Pour finir le repas, qu’on aurait pu appeler pantagruélique, on but une tasse de café des Îles d’un arôme puissant. Puis on sortit pour aller faire la digestion dans l’ombrage des bois environnants.

Vers les trois heures, le major et son compagnon prirent congé avec force remerciements, éloges et louanges. Mais le capitaine ne voulut point laisser partir ainsi ses visiteurs.

— Un moment, dit-il. Vous n’allez pas partir comme ça, j’espère bien. Holà, Louise ! appela-t-il.

Et lorsque la jeune fille parut dans la porte :

— Dis-moi donc, ma fille, est-ce qu’il n’y aurait pas dans la cave un vieux reste de rhum ?

— Mais oui. Il en reste plus de la moitié d’un fût.

— À la bonne heure, si tu nous en apportais une goutte pour saluer le départ de nos amis…

Louise, l’instant d’après, apportait la liqueur et trois coupes de cristal.

On but le rhum, mais non sans faire quelques contorsions, tant il était fort. Le lieutenant Holbart, pour sa part, ne put l’avaler entièrement, ça l’étouffait. Il courut à l’étang, y plongea sa coupe et par deux fois la vida d’un trait.

Diable ! fit le major, qui ravalait difficilement sa salive, savez-vous, capitaine, qu’il y a dans cette boisson, délicieuse sans contredit, une infinité de petites grattes qui vous raclent joliment le gosier ?

Le vieux riait doucement.

— Il n’y a rien comme ça, dit-il, pour vous nettoyer le dedans. Vous me croirez si vous voulez, ce fût-là, je l’ai depuis pas moins de vingt ans, et lorsque je l’ai acheté aux Îles, il avait déjà une vingtaine d’années d’existence. En vérité, j’ai oublié l’âge exact que peut avoir cette boisson.

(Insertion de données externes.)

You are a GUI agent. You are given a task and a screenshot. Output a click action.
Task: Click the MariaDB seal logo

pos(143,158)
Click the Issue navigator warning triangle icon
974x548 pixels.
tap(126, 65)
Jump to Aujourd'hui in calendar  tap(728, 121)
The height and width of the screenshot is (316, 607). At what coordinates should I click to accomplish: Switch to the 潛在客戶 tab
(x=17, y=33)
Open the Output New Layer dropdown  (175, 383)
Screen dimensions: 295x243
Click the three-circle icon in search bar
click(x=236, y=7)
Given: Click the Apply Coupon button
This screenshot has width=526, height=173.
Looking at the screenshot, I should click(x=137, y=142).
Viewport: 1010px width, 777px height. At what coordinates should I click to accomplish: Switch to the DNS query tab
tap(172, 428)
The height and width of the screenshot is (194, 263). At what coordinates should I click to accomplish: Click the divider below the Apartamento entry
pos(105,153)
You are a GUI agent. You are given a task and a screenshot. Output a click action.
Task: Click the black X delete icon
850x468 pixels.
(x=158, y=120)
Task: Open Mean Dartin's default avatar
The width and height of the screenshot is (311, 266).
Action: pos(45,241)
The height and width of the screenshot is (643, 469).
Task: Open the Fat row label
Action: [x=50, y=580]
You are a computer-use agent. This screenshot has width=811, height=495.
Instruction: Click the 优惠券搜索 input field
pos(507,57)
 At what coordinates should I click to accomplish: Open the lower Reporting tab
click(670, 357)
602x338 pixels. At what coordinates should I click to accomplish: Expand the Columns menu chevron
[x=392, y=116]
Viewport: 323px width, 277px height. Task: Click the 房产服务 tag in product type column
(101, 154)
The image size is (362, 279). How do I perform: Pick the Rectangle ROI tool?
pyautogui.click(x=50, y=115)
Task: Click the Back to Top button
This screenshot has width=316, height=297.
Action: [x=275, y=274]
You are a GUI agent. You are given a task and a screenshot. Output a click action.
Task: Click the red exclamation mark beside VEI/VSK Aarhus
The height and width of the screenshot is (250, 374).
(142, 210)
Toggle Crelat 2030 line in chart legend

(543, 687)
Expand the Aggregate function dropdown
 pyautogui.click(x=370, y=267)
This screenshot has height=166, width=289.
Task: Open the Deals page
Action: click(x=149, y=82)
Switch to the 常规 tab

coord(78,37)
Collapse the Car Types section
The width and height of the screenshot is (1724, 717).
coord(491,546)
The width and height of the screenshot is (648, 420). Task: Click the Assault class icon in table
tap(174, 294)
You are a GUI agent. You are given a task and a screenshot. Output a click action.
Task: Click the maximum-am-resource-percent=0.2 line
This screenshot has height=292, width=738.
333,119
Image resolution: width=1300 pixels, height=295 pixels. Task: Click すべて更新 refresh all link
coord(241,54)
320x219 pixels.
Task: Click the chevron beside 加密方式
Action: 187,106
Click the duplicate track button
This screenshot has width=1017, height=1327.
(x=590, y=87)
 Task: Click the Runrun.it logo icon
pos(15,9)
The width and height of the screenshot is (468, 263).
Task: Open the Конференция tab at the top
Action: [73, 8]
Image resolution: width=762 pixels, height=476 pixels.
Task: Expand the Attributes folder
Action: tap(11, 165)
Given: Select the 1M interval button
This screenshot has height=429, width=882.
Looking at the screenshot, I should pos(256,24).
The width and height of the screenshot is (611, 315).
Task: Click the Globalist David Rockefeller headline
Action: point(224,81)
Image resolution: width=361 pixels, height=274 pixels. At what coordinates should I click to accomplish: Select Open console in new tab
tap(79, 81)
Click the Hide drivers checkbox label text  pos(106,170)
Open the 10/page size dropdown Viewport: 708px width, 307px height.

Le major demeurait toujours émerveillé. Il prit congé, content, charmé. Il s’inclina devant Louise, souhaita le bonheur à dame Dumont, serra avec force la main du capitaine et dit encore :

— Ah ! croyez-moi, capitaine Dumont, je n’oublierai jamais cette bonne hospitalité.

— Entre nous, répliqua le capitaine avec son sans-façon coutumier, il ne faut pas vous gêner. Quand vous passerez dans nos parages et si le cœur vous en dit, vous frapperez à notre porte. On aura toujours plaisir à vous revoir.